╭──

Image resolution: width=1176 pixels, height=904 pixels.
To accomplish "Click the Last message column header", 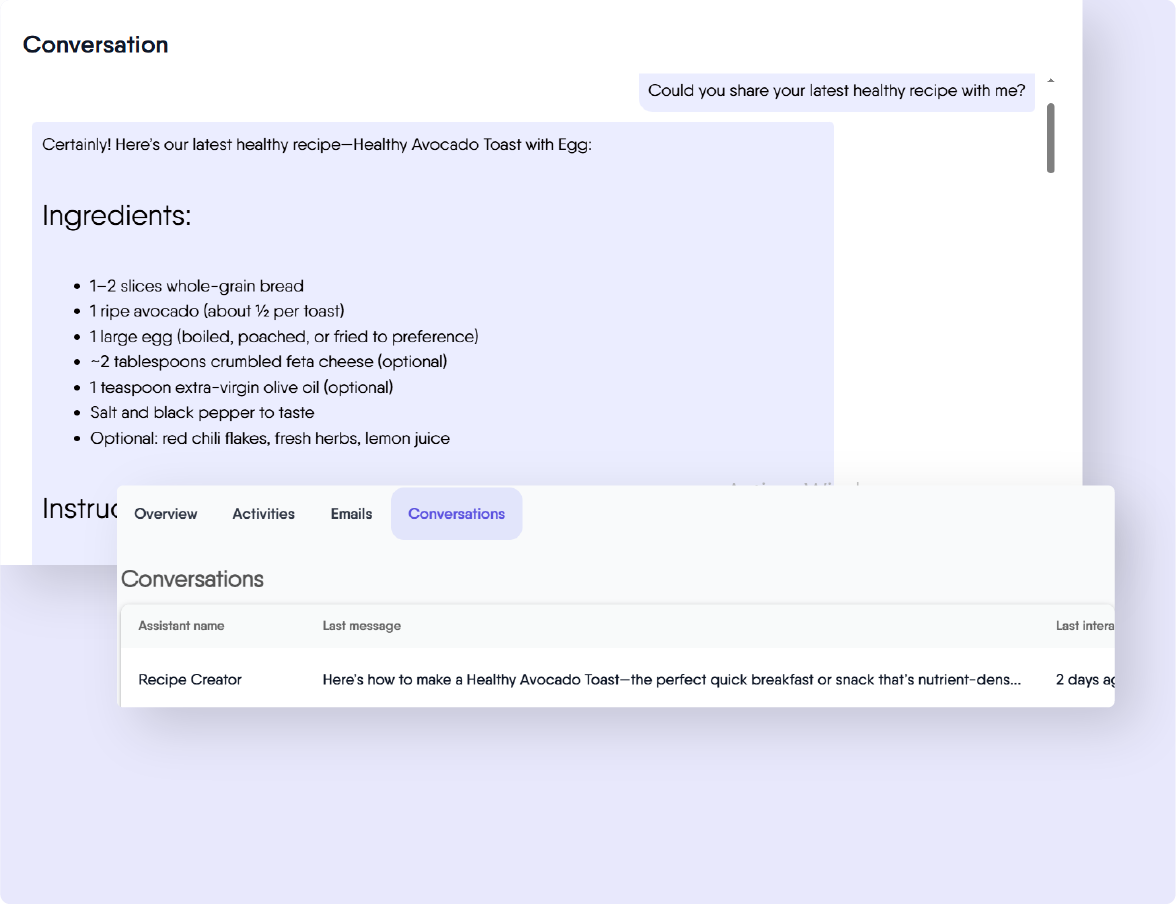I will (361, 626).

╰──
╭──

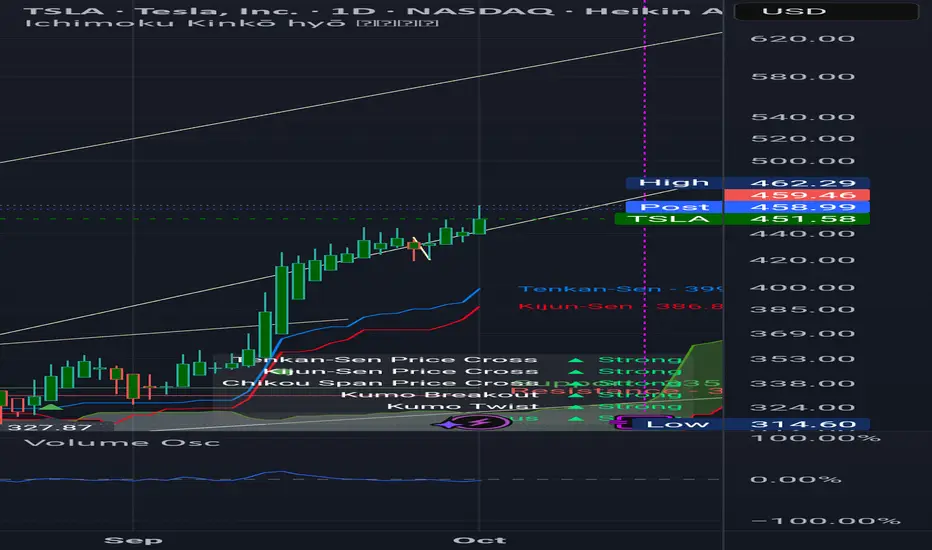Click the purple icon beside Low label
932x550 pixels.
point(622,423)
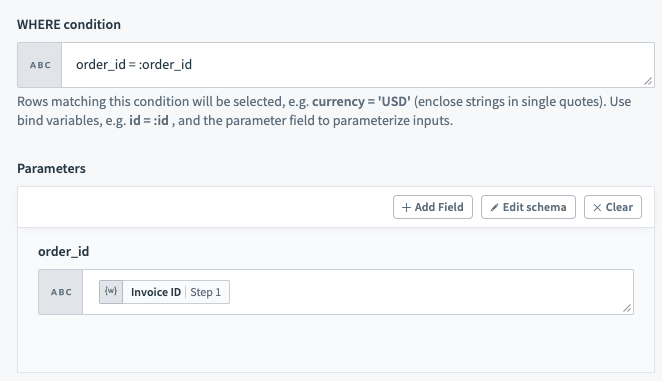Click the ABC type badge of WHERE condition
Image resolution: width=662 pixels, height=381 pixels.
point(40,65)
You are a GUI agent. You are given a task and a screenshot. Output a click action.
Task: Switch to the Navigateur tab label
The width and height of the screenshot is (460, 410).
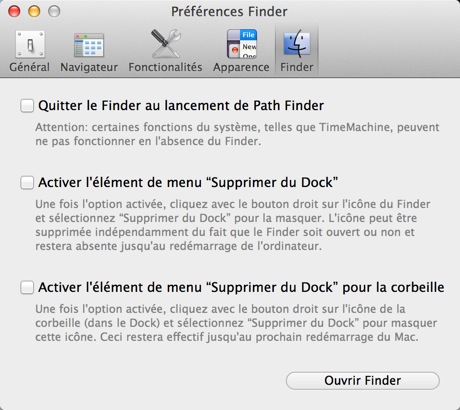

╰──
╭──

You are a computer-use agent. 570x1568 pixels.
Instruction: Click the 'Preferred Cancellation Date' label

╰──

TASK REQUIREMENTS
Turn the lines starting at the one containing "You are a computer-use" and ending at the one containing "Instruction: Click the" into a numbered list, leaving out any blank lines.

EXERCISE SOLUTION
1. You are a computer-use agent. 570x1568 pixels.
2. Instruction: Click the 'Preferred Cancellation Date' label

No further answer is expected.